Offers a good guide for unsure trustees, writes Isaac Moledi

The trustees who may feel uncertain about their ability to steer clear of unscrupulous financial services companies, following the Fidentia scandal, should look at the wide-ranging principles contained in the Financial Services Board's Circular PF130 for advice.

The trustees who may feel uncertain about their ability to steer clear of unscrupulous financial services companies, following the Fidentia scandal, should look at the wide-ranging principles contained in the Financial Services Board's Circular PF130 for advice.

Craig Aitchison, head of Old Mutual Actuaries and Consultants (OMAC), says a well-considered application of the principles contained in the Financial Services Board's Circular PF130 could go a long way toward helping funds avoid bad apples.

PF130, issued earlier this year, aims to streamline the principles of good fund governance for the trustees of retirement funds and bring together the major principles in a single document.

These principles and guidelines are not just more red tape but, if applied by all retirement funds, would improve fund governance and help all stakeholders to run funds properly and in the best interests of members, says Aitchison.

"PF130 is the best indication we have currently of post-reform governance standards.

"The principles contain guidelines for the governance of the board of trustees, the governance of fund operations and the management of stakeholders," he adds.

He says recent experience of the Fidentia scandal where millions of rands of pensioners' money was squandered, can show just how devastating the consequences of lack of funds governance can be.

Fidentia Holdings was earlier this year placed under curatorship and its executive chairman, Arthur Brown, arrested for not accounting for more than R680 million of almost R2billion taken in from various investors by its asset management subsidiary, Fidentia Asset Management.

Principle 1 of Circular PF130, for example, clearly outlines the roles and responsibilities of the board, the chairman, the principal officer and trustees.

A trustee is expected to act independently of his or her constituency, guided by a code of conduct, including a gift policy, acceptance form and a declaration of their interest.

Where services are delegated to service providers, they should be subject to regular in-depth performance appraisals.
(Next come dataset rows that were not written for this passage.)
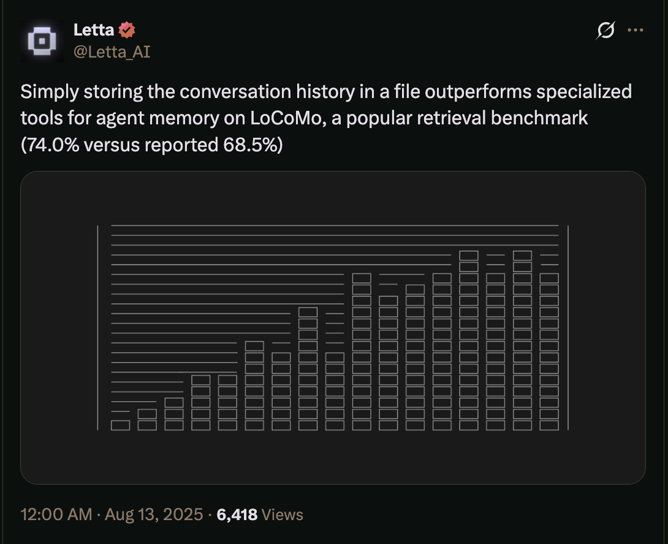The height and width of the screenshot is (544, 668).
Task: Open Grok explain icon on the post
Action: (605, 30)
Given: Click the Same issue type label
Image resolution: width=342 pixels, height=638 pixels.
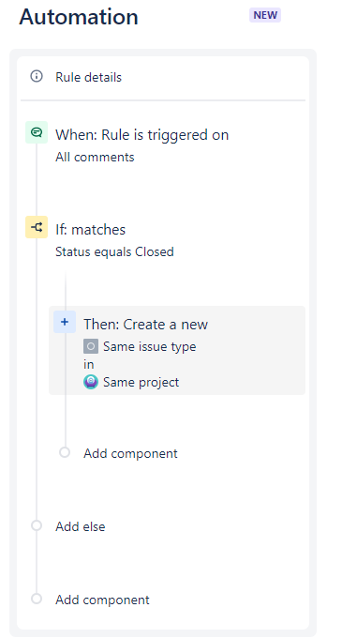Looking at the screenshot, I should coord(150,346).
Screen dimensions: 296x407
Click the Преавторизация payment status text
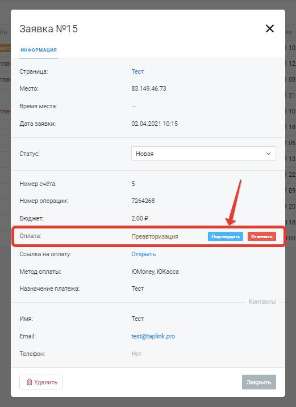click(x=155, y=236)
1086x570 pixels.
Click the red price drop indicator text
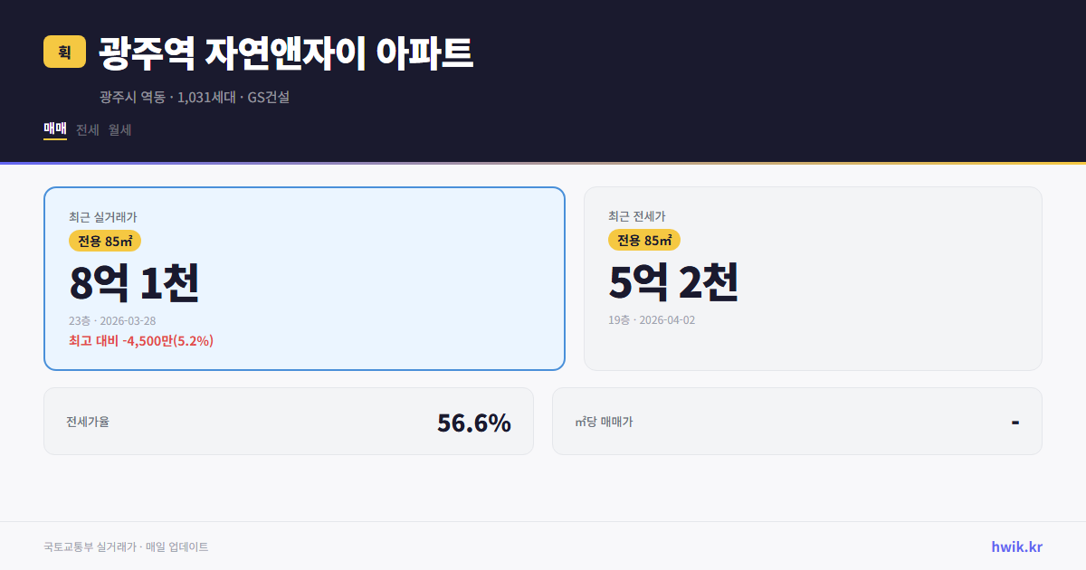(x=139, y=341)
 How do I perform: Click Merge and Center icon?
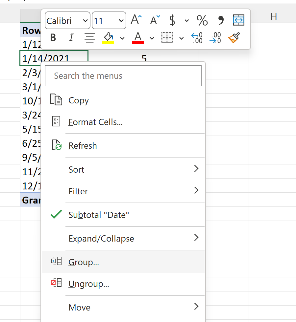239,20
This could bring any conflicts of interest to the fore.

Aitchison says when a service provider is appointed, one should not just look at price and performance, but at a more in-depth assessment of the service provider and its capabilities.
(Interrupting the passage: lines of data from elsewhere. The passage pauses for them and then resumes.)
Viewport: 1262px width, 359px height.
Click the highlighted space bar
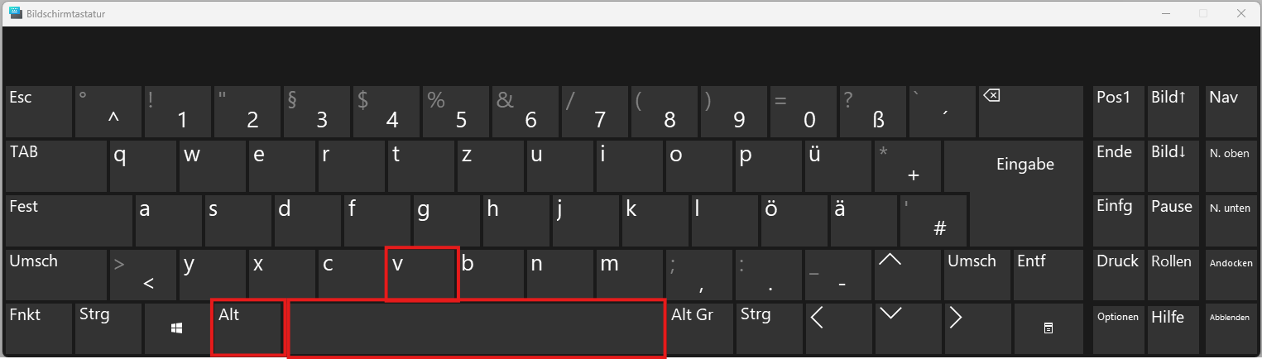[477, 328]
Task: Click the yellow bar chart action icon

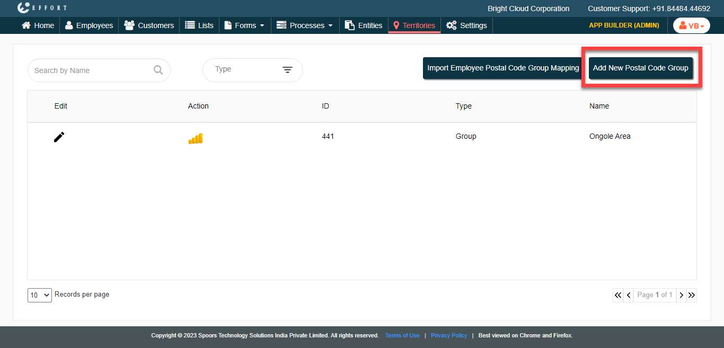Action: pos(196,139)
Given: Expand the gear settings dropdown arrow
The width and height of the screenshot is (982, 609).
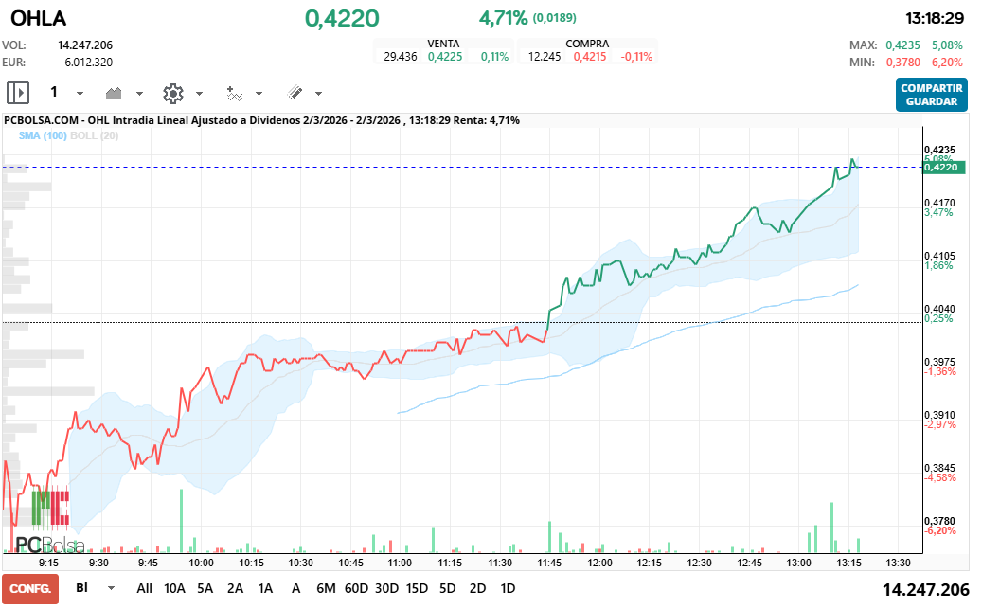Looking at the screenshot, I should 199,94.
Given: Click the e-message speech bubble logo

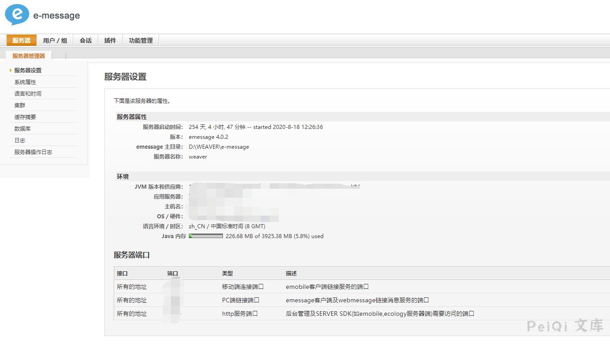Looking at the screenshot, I should tap(17, 14).
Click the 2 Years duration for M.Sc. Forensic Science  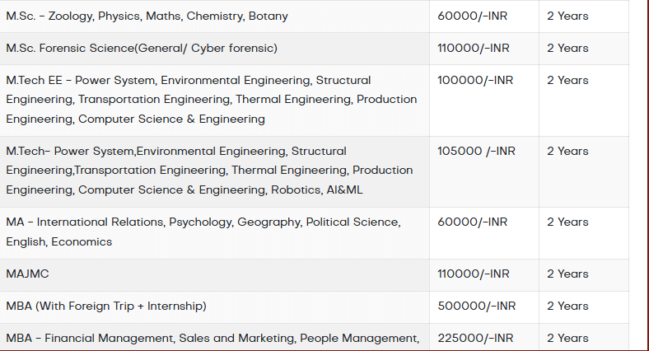pyautogui.click(x=567, y=49)
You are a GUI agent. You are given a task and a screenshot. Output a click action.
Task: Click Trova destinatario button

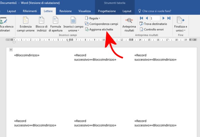pos(153,24)
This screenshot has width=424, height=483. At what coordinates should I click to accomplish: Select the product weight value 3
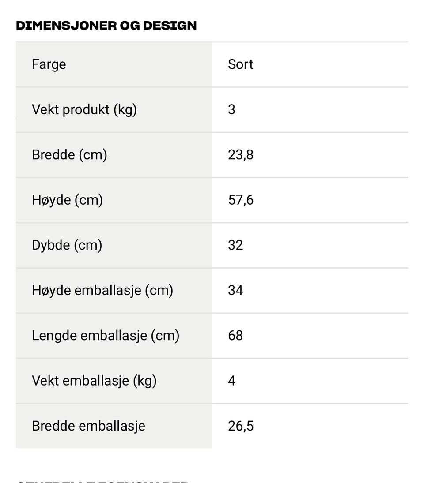[231, 109]
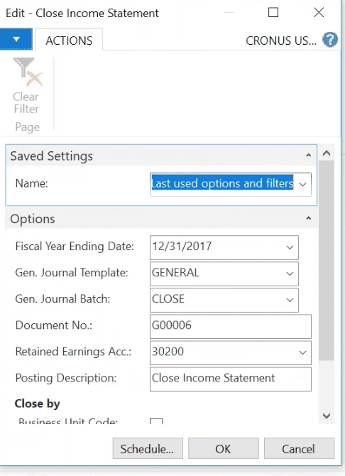
Task: Collapse the Options section
Action: [x=308, y=218]
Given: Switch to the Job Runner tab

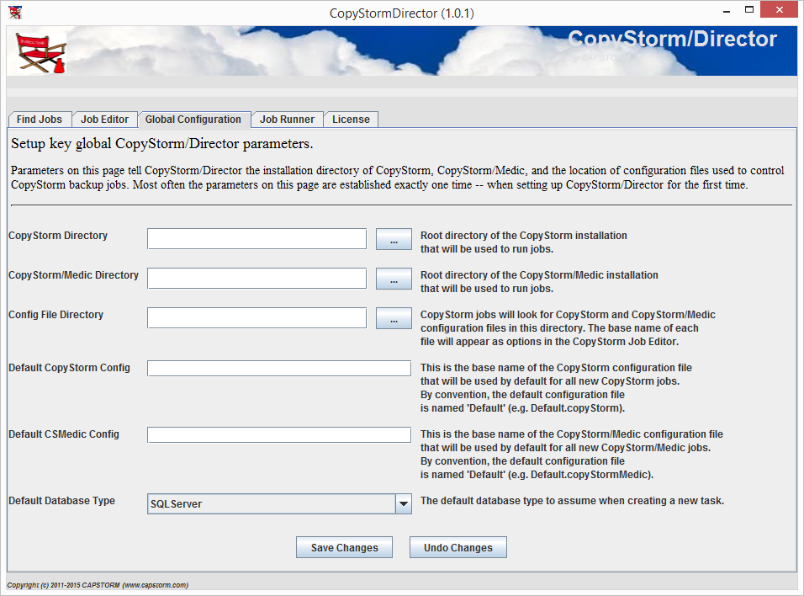Looking at the screenshot, I should click(x=287, y=119).
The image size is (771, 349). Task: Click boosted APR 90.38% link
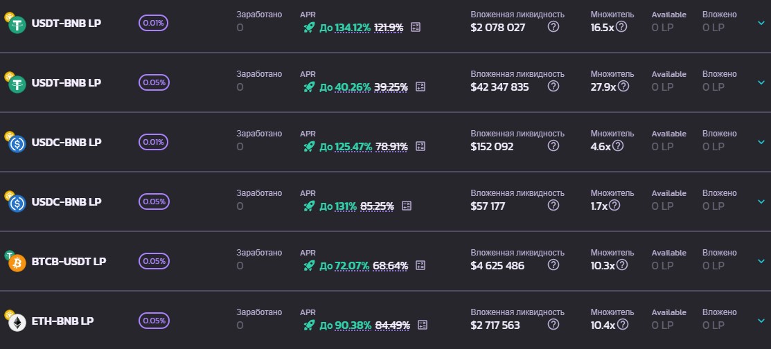click(x=353, y=325)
Here a clear set of written rules about the evaluation and appointment of service providers would be critical.

Where independent expert advisers are appointed to assist a fund, he believes trustees must ask for assurances that they are truly acting independently.
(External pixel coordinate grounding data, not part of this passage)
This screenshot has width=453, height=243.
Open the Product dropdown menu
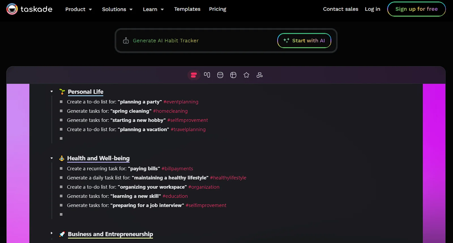(x=78, y=9)
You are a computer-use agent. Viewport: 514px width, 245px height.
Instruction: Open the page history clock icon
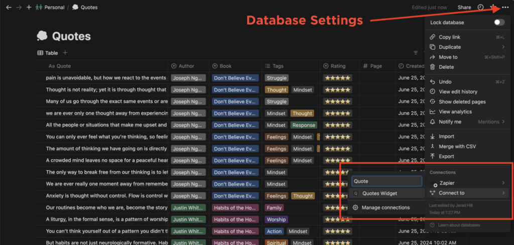(x=480, y=8)
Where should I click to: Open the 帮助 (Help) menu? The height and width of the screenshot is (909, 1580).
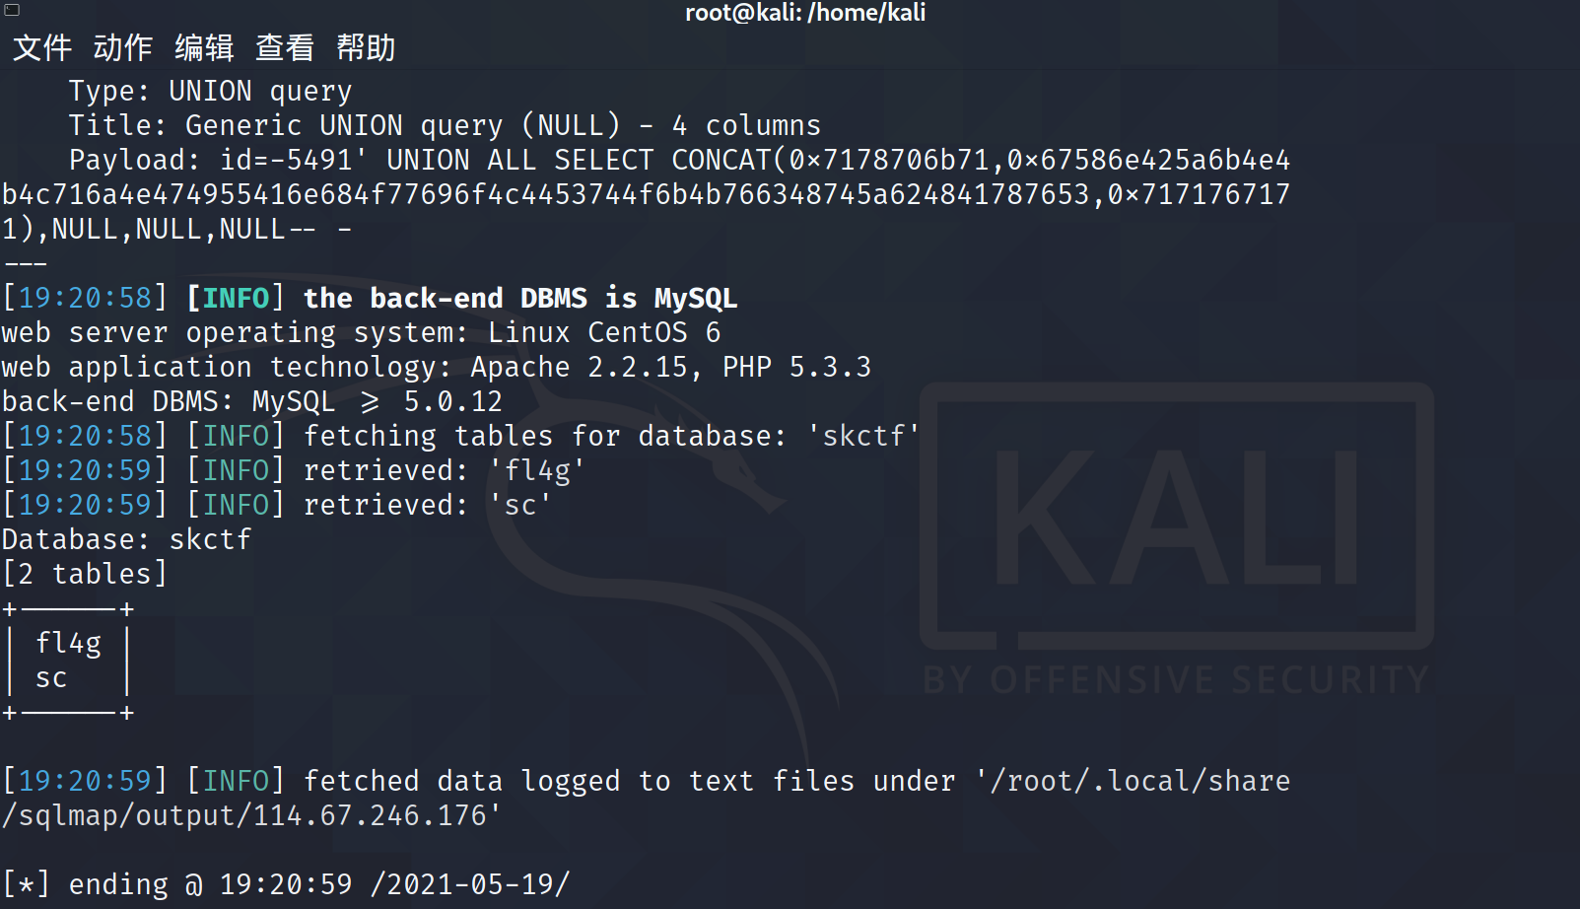pos(366,47)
Questions that trustees should be asking are:

l Is the adviser linked to a financial services company?

l What assurances can they give that they are acting independently?

"If there is any doubt in the trustees' minds they should conduct independent checks on independent consultants, because the trustees are responsible for decisions based on the expert advice given."

He believes funds should create an annually-updated risk management policy.

"A retirement fund can only explore efficient ways of dealing with risk once the risk is identified," he says.

According to him, trustees should step back and look at areas where things can go wrong for their fund, to ask themselves if they would have any protection in the face of massive governance failure.

In terms of Principle 8, all retirement funds should have an annually-updated Investment Policy Statement (IPS) to capture the complex circumstances of the fund.

Members and beneficiaries can only make appropriate financial decisions if they have an understanding of the rules of the fund and all relevant developments.

Trustees are, therefore, obliged to have a communication policy statement in place, in line with minimum disclosure standards.